TASK TO CARRY OUT
All records must be quoted exactly. Omit the pictures.

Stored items
+---+

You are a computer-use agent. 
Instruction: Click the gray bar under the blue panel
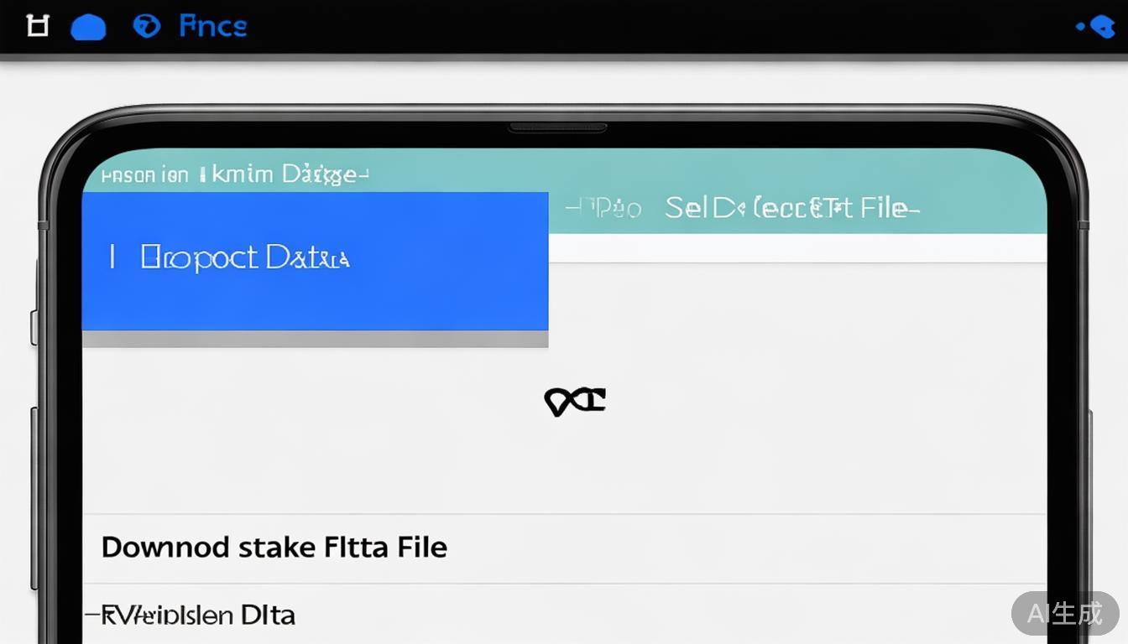(x=315, y=339)
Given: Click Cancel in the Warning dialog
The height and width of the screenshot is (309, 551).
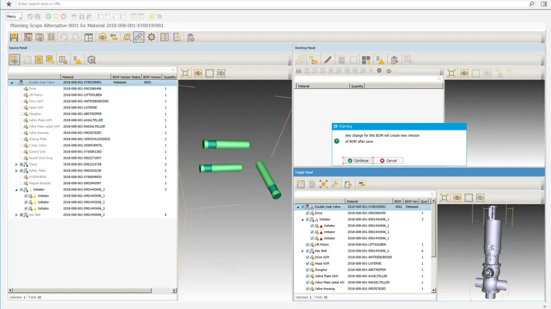Looking at the screenshot, I should (389, 160).
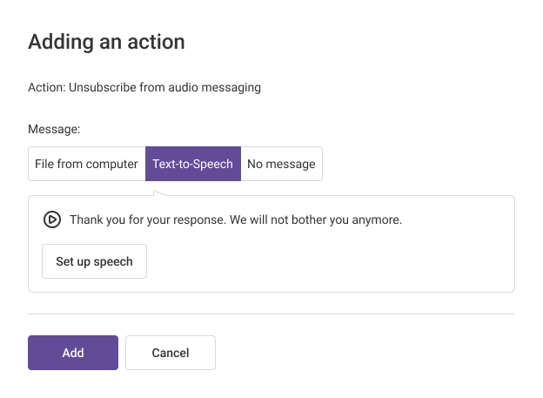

+---+

RESULT
You are a computer-use agent. 
Instruction: Click the gray bar under the blue panel
(x=315, y=339)
Given: Click Cancel in the Warning dialog
The height and width of the screenshot is (309, 551).
Looking at the screenshot, I should (389, 160).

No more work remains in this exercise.